Um trabalhador que colabore com as autoridades públicas em situações de corrupção ou de má administração interna pode ser despedido com justa causa por violação do dever de lealdade para com o empregador?
O tema dos sistemas de denúncia de comportamentos irregulares (“whistleblowing”) não é recente (cfr. casos Enron em 2001, Oil for Food em 2005 e FIFA em 2014), nem está isento de polémica, visto que não é fácil traçar a fronteira entre uma cooperação leal com as autoridades e um ato de vingança ou de pressão sobre uma determinada pessoa ou entidade.
Por exemplo, o Tribunal Europeu dos Direitos do Homem (TEDH) considerou, em 2011, que o despedimento de uma trabalhadora com fundamento na apresentação de participação criminal contra o empregador, com fundamento na falta ou insuficiência de assistência a pacientes, constituía uma violação do direito à liberdade de expressão previsto na Convenção Europeia dos Direitos do Homem.
Segundo o TEDH, a violação do dever de lealdade ao empregador podia ser admissível, desde que a participação (i) fosse necessária para a tutela do interesse público, (ii) não fosse conscientemente infundada ou leviana, (iii) fosse apresentada após recurso a outros meios mais discretos (ou internos) para corrigir ou eliminar o comportamento irregular e (iv) não consubstanciasse um ato manifestamente ilegítimo (ex.: vingança ou pressão pública para obtenção de uma vantagem privada).
Este tema coloca, nomeadamente, questões laborais e de proteção de dados. Ora, por um lado, o trabalhador deve (i) respeitar e tratar o empregador, os superiores hierárquicos, os companheiros de trabalho e as pessoas que se relacionam com a empresa, com urbanidade e probidade e (ii) guardar lealdade ao empregador. Por conseguinte, compreende-se que constitua justa causa de despedimento, designadamente, (i) a violação de direitos e garantias de trabalhadores da empresa, (ii) a lesão de interesses patrimoniais sérios da empresa e (iii) a prática, no âmbito da empresa, de violências físicas, injúrias ou outras ofensas punidas por lei (ex.: crime de denúncia caluniosa).
Por outro lado, de acordo com a Deliberação da Comissão Nacional de Proteção deDados (CNPD) (2009), o tratamento de dados aplicável às “Linhas de Ética” noâmbito financeiro está sujeito a prévia autorização da CNPD, devendo respeitaros princípios da proporcionalidade, da boa-fé e da transparência. Esta Deliberação parece apontar para a admissibilidade deste tipo de procedimentos apenas nos domínios da contabilidade, dos controlos contabilísticos internos, da auditoria, da luta contra a corrupção e do crime bancário e financeiro.

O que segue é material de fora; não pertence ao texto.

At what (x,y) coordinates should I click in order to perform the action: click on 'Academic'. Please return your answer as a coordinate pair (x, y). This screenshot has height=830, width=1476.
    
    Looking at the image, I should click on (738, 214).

Todavia, em 2014, o Conselho da Europa emitiu uma Recomendação aos Estados-membros paraadotarem normas de proteção dos “whistleblowers”, nomeadamente no caso de denúncias sobre atos ou omissões que possam ameaçar ou prejudicar o interesse público nos domínios dos direitos humanos, saúde e segurança públicas e ambiente. Por outras palavras, as “Linhas de Ética” podem vir a assumir um alcance mais abrangente. Em suma, a criação de “Linhas de Ética” está na ordem do dia, coloca alguns problemas laborais e de proteção de dados que podem ser convenientemente resolvidos em instrumentos internos aprovados pelo empregador, ao abrigo do seu poder regulamentar.